Archive for the ‘Contributions’ Category


CFWheels DotEnvSettings Plugin published

A new plugin was published to provide support for .env settings files in a production environment. This plugin is based on Eric Peterson’s CommandBox module and allows the use of .env or similarly named files to store your application secrets so they can be kept out of source control.

LICENSE

Apache License, Version 2.0.

SYSTEM REQUIREMENTS

  • Lucee 5+
  • ColdFusion 9+
  • CFWheels 2+

Instructions

Just drop the zip file into your plugins folder and restart your application or use CommandBox cli to install. Simply type the following at the root of your project:

box install cfwheels-dotenvsettings

Usage

Create a .env file in your project root and add to .gitignore or your version control’s equivalent (don’t commit secrets to your repo!) The file can contain JSON or Java properties style key value pairs:

// property style
MY_SECRET_KEY=somevalue
MY_OTHER_SECRET=shh

// json style
{
  "MY_SECRET_KEY"="somevalue"
 ,"MY_OTHER_SECRET"="shh"
};

The default file name supported is .env but you can use any file name you want. You could even have multiple files for various environment.

In your CFWheels app you can read in your secrets by adding readDotEnvSettings() to your application. The most logical point to do this would be in your events\onApplicationStart.cfm file, but you could do it in your environment specific settings.cfm files as well.

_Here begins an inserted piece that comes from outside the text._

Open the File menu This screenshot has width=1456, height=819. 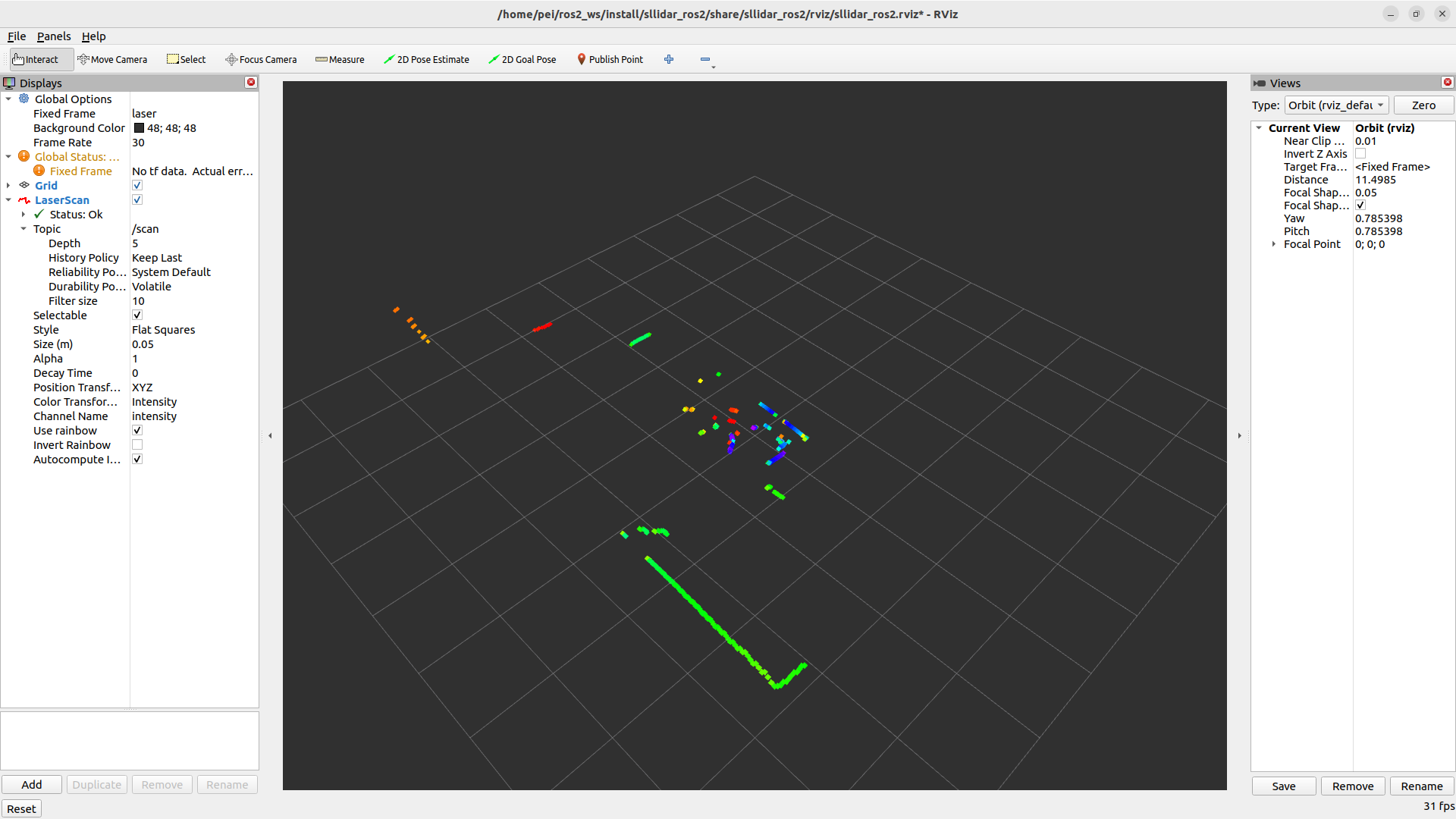coord(17,36)
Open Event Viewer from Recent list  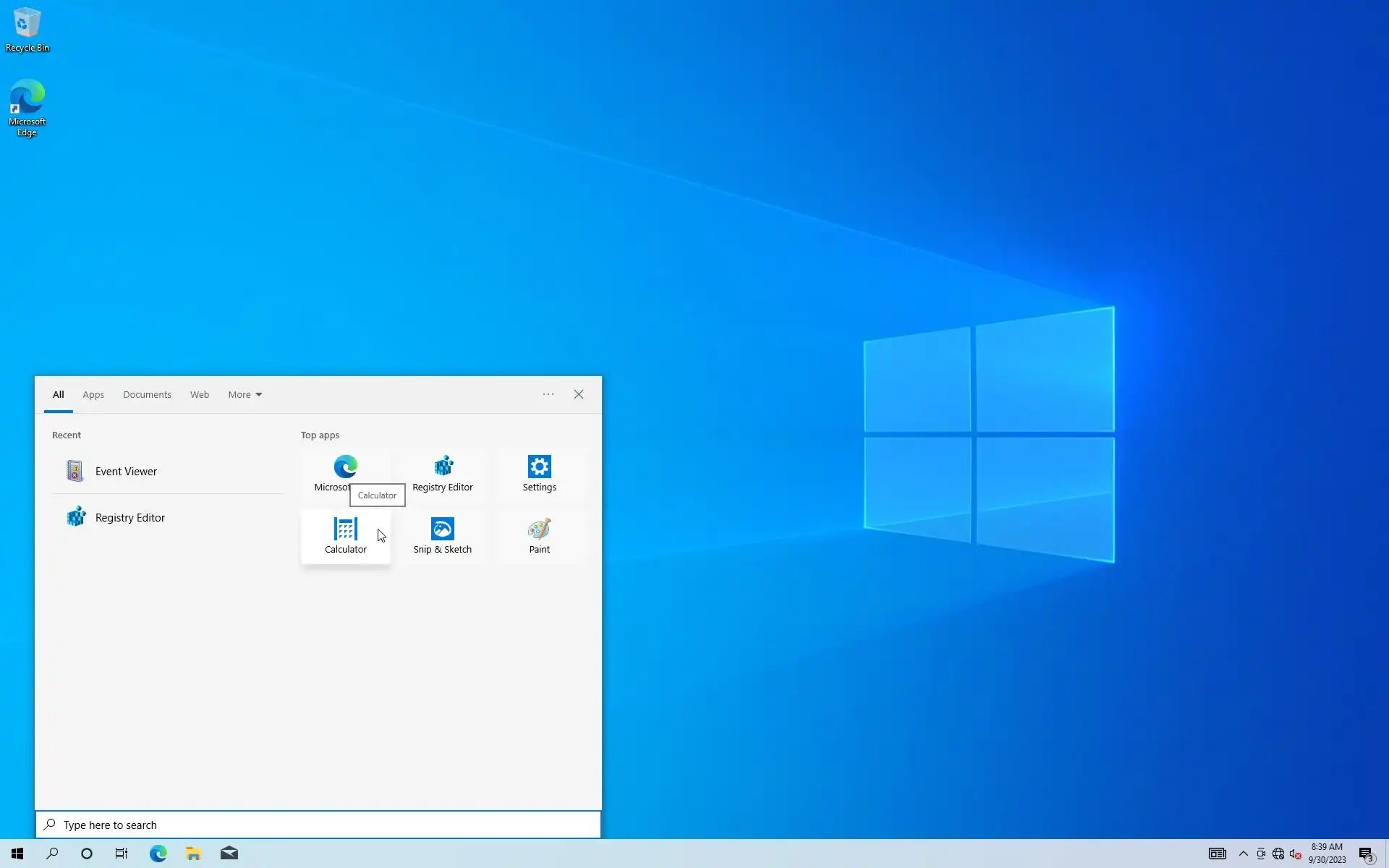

You can then access the secrets contained in the file processed using get("MY_SECRET_KEY").

If you want to customize the secrets file to use, you can specify the file name by passing in the file name like so readDotEnvSettings(".env-second").

CFWheels Announces a Bug Bounty

We are happy to launch a new program that we hope will lead to a more stable framework for all of us. Effective immediately we are launching our Bug Bounty program. When we first conceived of the bounty program we were looking at programs from IssueHunt and BountySource and the main goal was to widen the field of contributors to the CFWheels project as well as crush some of the long standing bugs in the framework.

Most of these bugs are edge cases that don’t effect the core functionality of the framework and for the most part users have found work arounds for. In the past it’s been difficult to dedicate our limited resources towards some of these bugs but now that we have a growing list of monthly sponsors we would like to launch out bounty program to compensate contributors who are willing to tackle some of these.

The easiest way to get started participating in this program is to visit the issues list and look for the $50 Bounty tag. Pick an issue that interests you, clone the repo, and start working on your solution. When you think you have a working solution create a PR and submit it for review. Please read the Contributing to CFWheels chapter in the guides or the contributing guidelines in the repository for details on how to contribute to the CFWheels project.

We look forward to see how the community responds to this bounty program. Depending on how things go, we can envision expanding this program to include enhancements as well as sponsorship of individual enhancements.